The Nidification of San Vito

Golden-hooded Tanager in nest. (Photo: Harry Hull)

This will sound a little strange to North Americans: “Winter’s in the air and nests are everywhere“! We are two months into our rainy season, aka tropical winter, and that puts us deep into the nesting season. When we stand still and watch, we find nests everywhere: under the eaves, high in the trees, low down in shrubs, under plant leaves, in tree trunk cavities and even on fence posts.

Common Potoo with its egg on a fence post. (Photo by Barbara Keeler Barton)

Because the nesting season started back in April we see now, in early June, fledglings chasing their parents begging to be fed. In a short walk this morning, I counted at least six young birds pestering adults: Tropical Kingbird, Cherrie’s Tanager, Variable Seedeater, Bronzed Cowbird peeping at a surrogate parent Rufous-collared Sparrow, Lesser Elaenia and Silver-throated Tanager. By the time they get to this stage, you can almost see the parent birds swiping their foreheads with the side of their wings thinking: will these young birds EVER learn to feed themselves?

A few days ago, an adult Blue-crowned Motmot led two young birds to our banana-papaya feeder and sat there alternatively stuffing pieces of fruit into the gaping bills of each of its offspring. This was, of course, a truly  thrilling ‘National Geo’ moment with my camera nowhere nearby.

Then, too, I recently caught a Fiery-billed Aracari peering into a large shrub outside our front door where a pair of Cherrie’s Tanagers are going for a second nesting. No doubt it was looking for food for its own young but it’s hard not to root for the littler guys.

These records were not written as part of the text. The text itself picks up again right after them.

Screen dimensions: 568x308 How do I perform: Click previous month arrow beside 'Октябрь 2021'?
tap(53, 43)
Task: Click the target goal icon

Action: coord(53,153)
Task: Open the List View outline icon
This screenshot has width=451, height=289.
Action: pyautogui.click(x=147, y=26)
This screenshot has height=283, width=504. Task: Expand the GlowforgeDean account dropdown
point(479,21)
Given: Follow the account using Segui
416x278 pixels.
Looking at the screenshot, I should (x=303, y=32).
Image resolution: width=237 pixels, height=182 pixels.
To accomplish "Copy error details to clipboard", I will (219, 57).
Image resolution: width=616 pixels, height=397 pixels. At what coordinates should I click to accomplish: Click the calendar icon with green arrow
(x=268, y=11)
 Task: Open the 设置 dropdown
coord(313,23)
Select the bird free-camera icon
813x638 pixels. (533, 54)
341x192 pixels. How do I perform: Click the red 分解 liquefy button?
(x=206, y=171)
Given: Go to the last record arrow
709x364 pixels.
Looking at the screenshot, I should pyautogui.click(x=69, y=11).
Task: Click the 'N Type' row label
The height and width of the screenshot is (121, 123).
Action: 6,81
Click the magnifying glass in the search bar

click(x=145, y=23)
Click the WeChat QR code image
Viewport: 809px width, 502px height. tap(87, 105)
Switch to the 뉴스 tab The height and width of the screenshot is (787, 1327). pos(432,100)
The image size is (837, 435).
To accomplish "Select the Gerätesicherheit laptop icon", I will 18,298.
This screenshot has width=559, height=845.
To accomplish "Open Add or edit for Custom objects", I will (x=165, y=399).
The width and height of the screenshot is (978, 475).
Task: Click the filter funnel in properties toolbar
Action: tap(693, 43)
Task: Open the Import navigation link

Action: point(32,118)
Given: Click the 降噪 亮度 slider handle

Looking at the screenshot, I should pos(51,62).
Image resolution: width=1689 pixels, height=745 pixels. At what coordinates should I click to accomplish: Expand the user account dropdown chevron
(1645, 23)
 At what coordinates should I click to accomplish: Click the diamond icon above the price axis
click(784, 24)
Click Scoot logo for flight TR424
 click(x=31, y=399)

Golden-hooded Tanager nestlings, 11 days old. (Photo by Alison Olivieri)

We are puzzling over what happened to two nestling Golden-hooded Tanagers that seemed ultra-secure in a hanging basket on our porch. The adults chose a safe-looking spot where the voracious local squirrels might overlook them, but they disappeared in mid-day while we had a little pool party with friends. They were 15 days old and didn’t seem big enough or strong enough to fledge. Maybe a snake wound its way up there or the squirrels managed to grapple up the beams after all.

Squirrel Cuckoo nest. (Photo by Aracelly Barrantes)

Predators and other dangers are everywhere here. First-time nesters sometimes build flimsy nests without adequate protection from heavy rains that are subsequently washed away. Hummingbirds in the ‘hermit’ group build nests hanging from the underside of large maranta or heliconia leaves that can be toppled over in strong winds or unrelenting rain storms. Trees fall over regularly at this time of year and raptors, like the Swallow-tailed Kites that come from South America to breed here, are constantly on the hunt. This is to say nothing about the many opossums, raccoons, weasels and snakes that patrol at night. Or humans wielding weed-whackers, machetes and chainsaws.

Because danger comes from all directions and at all times, birds must take counter-measures. My favorite is the swaying flycatcher nest attached to a wispy branch in a tall tree with the entrance hole on the side or at the bottom. It is an absolute marvel and one wonders how that clever pendant, retort or ovoid-shaped blueprint got started. No predator weighing more than a few ounces could ever get inside. We found a beauty at Finca Cantaros several weeks ago, painstakingly constructed by a Yellow-olive Flycatcher. In the meantime: go outside! Look around! It’s amazing what you will see.